12 Alone, beneath it, gray and feeble,
the herdsman as before keeps singing
and plaiting his poor footgear.
X
My poor Lenski! Pining away,
she did not weep for long.
Alas! The young fiancée
4 is to her woe untrue.
Another ravished her attention,
another managed with love’s flattery
to lull to sleep her suffering:
8 an uhlan knew how to enthrall her,
an uhlan by her soul is loved;
and lo! with him already at the altar
she modestly beneath the bridal crown
12 stands with bent head,
fire in her lowered eyes,
a light smile on her lips.
XI
My poor Lenski! Beyond the grave,
in the confines of deaf eternity,
was the despondent bard perturbed
4 by the fell news of the betrayal?
Or on the Lethe lulled to sleep,
blest with insensibility, the poet
no longer is perturbed by anything,
8 and closed and mute is earth to him?…
‘Tis so! Indifferent oblivion
beyond the sepulcher awaits us.
The voice of foes, of friends, of loves abruptly
12 falls silent. Only over the estate
the angry chorus of the heirs
starts an indecent squabble.
XII
And soon the ringing voice of Olya
was in the Larin family stilled.
A captive of his lot, the uhlan
4 had to rejoin his regiment with her.
Bitterly shedding floods of tears,
the old dame, as she took leave of her daughter,
seemed scarce alive,
8 but Tanya could not cry;
only a deadly pallor covered
her melancholy face.
When everybody came out on the porch,
12 and one and all, taking leave, bustled
around the chariot of the newly wed,
Tatiana saw them off.
XIII
And long did she, as through a mist,
gaze after them…
And now Tatiana is alone, alone!
4 Alas! Companion of so many years,
her youthful doveling,
her own dear bosom friend,
has been by fate borne far away,
8 has been from her forever separated.
She, like a shade, roams aimlessly;
now into the deserted garden looks.
Nowhere, in nothing, are there joys for her,
12 and she finds no relief
for tears suppressed,
and torn asunder is her heart.
XIV
And in the cruel solitude
stronger her passion burns,
and louder does her heart of distant
4 Onegin speak to her.
She will not see him;
she must abhor in him
the slayer of her brother;
8 the poet perished… but already none
remembers him, already to another
his promised bride has given herself.
The poet’s memory has sped by
12 as smoke across an azure sky;
perhaps there are two hearts that yet
grieve for him…. Wherefore grieve?
XV
‘Twas evening. The sky darkened. Waters
streamed quietly. The beetle churred.
The choral throngs already were dispersing.
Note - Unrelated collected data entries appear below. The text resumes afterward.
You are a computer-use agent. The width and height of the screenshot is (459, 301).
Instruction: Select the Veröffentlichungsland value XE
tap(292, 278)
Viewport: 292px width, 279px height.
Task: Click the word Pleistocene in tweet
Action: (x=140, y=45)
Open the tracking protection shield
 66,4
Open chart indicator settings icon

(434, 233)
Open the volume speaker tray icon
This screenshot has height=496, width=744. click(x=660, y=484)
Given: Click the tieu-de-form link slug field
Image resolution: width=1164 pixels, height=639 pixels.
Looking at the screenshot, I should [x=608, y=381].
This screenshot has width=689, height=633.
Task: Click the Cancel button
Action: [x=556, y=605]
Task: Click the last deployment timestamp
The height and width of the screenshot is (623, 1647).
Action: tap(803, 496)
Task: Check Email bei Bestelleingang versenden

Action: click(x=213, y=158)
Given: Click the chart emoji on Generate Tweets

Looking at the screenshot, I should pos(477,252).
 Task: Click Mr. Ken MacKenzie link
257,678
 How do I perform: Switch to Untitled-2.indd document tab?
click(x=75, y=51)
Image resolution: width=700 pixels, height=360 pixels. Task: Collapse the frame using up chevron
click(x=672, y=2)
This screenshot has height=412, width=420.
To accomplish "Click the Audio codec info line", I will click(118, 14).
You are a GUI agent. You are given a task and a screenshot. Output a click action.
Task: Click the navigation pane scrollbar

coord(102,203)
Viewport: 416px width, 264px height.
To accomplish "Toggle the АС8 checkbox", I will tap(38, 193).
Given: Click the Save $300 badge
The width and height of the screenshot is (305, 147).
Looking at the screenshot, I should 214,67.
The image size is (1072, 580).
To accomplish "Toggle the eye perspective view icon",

4 Across the river, smoking, glowed already
the fire of fishermen. In open country
by the moon’s silvery light,
sunk in her dreams,
8 long did Tatiana walk alone. She walked,
she walked. And suddenly before her from a hill
she sees a manor house, a village,
a grove below hill, and a garden
12 above a luminous river.
She gazes, and the heart in her
faster and harder has begun to beat.
XVI
Doubts trouble her:
“Shall I go on? Shall I go back?… He is not here.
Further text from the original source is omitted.